Data shown Start Marker
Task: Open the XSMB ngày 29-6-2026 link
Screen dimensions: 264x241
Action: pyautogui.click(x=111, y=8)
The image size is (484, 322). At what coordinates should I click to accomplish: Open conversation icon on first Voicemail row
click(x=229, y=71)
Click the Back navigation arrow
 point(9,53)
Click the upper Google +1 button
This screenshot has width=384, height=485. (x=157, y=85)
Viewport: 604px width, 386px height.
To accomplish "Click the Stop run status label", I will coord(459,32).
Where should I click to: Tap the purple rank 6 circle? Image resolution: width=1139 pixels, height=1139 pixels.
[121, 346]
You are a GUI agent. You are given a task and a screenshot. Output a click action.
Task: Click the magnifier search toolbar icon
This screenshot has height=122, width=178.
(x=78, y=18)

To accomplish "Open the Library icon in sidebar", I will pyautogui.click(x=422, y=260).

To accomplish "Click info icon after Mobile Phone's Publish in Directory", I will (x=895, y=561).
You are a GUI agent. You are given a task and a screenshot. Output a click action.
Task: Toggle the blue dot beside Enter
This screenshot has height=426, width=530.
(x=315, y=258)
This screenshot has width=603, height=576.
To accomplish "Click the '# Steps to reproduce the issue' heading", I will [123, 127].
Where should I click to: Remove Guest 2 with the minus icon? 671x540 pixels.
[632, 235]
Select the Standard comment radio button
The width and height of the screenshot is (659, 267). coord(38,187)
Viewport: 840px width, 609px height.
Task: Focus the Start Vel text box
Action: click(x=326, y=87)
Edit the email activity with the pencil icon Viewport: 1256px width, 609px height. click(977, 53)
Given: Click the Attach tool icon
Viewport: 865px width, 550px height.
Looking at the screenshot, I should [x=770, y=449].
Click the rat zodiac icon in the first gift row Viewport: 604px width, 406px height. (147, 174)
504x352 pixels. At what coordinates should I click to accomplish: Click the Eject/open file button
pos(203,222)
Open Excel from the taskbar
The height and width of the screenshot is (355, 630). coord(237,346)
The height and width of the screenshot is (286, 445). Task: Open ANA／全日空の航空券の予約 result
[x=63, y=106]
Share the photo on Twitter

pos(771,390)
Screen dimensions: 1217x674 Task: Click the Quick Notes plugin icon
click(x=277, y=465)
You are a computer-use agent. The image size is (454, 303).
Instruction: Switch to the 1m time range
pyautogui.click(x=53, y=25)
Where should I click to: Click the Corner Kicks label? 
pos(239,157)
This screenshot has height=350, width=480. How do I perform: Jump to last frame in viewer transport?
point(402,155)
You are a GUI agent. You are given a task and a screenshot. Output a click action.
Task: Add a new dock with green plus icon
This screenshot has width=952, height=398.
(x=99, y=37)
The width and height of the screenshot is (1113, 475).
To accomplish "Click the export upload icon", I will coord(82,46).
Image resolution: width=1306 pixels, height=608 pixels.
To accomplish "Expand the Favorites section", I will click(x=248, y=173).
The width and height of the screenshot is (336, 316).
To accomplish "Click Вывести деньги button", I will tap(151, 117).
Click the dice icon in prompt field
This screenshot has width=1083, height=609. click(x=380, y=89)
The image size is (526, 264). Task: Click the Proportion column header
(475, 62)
Data shown End Marker
About this exercise: The material is to be written out once more, exactly and in full.

Solution to this exercise:
Task: Open the XSMB ngày 29-6-2026 link
Screen dimensions: 264x241
Action: pyautogui.click(x=111, y=8)
The image size is (484, 322). At what coordinates should I click to accomplish: Open conversation icon on first Voicemail row
click(x=229, y=71)
Click the Back navigation arrow
 point(9,53)
Click the upper Google +1 button
This screenshot has width=384, height=485. (x=157, y=85)
Viewport: 604px width, 386px height.
To accomplish "Click the Stop run status label", I will coord(459,32).
Where should I click to: Tap the purple rank 6 circle? Image resolution: width=1139 pixels, height=1139 pixels.
[121, 346]
You are a GUI agent. You are given a task and a screenshot. Output a click action.
Task: Click the magnifier search toolbar icon
This screenshot has height=122, width=178.
(x=78, y=18)

To accomplish "Open the Library icon in sidebar", I will pyautogui.click(x=422, y=260).

To accomplish "Click info icon after Mobile Phone's Publish in Directory", I will (x=895, y=561).
You are a GUI agent. You are given a task and a screenshot. Output a click action.
Task: Toggle the blue dot beside Enter
This screenshot has height=426, width=530.
(x=315, y=258)
This screenshot has width=603, height=576.
To accomplish "Click the '# Steps to reproduce the issue' heading", I will [123, 127].
Where should I click to: Remove Guest 2 with the minus icon? 671x540 pixels.
[632, 235]
Select the Standard comment radio button
The width and height of the screenshot is (659, 267). coord(38,187)
Viewport: 840px width, 609px height.
Task: Focus the Start Vel text box
Action: click(x=326, y=87)
Edit the email activity with the pencil icon Viewport: 1256px width, 609px height. click(977, 53)
Given: Click the Attach tool icon
Viewport: 865px width, 550px height.
Looking at the screenshot, I should [x=770, y=449].
Click the rat zodiac icon in the first gift row Viewport: 604px width, 406px height. (147, 174)
504x352 pixels. At what coordinates should I click to accomplish: Click the Eject/open file button
pos(203,222)
Open Excel from the taskbar
The height and width of the screenshot is (355, 630). coord(237,346)
The height and width of the screenshot is (286, 445). Task: Open ANA／全日空の航空券の予約 result
[x=63, y=106]
Share the photo on Twitter

pos(771,390)
Screen dimensions: 1217x674 Task: Click the Quick Notes plugin icon
click(x=277, y=465)
You are a computer-use agent. The image size is (454, 303).
Instruction: Switch to the 1m time range
pyautogui.click(x=53, y=25)
Where should I click to: Click the Corner Kicks label? 
pos(239,157)
This screenshot has height=350, width=480. How do I perform: Jump to last frame in viewer transport?
point(402,155)
You are a GUI agent. You are given a task and a screenshot. Output a click action.
Task: Add a new dock with green plus icon
This screenshot has width=952, height=398.
(x=99, y=37)
The width and height of the screenshot is (1113, 475).
To accomplish "Click the export upload icon", I will coord(82,46).
Image resolution: width=1306 pixels, height=608 pixels.
To accomplish "Expand the Favorites section", I will click(x=248, y=173).
The width and height of the screenshot is (336, 316).
To accomplish "Click Вывести деньги button", I will tap(151, 117).
Click the dice icon in prompt field
This screenshot has width=1083, height=609. click(x=380, y=89)
The image size is (526, 264). Task: Click the Proportion column header
(475, 62)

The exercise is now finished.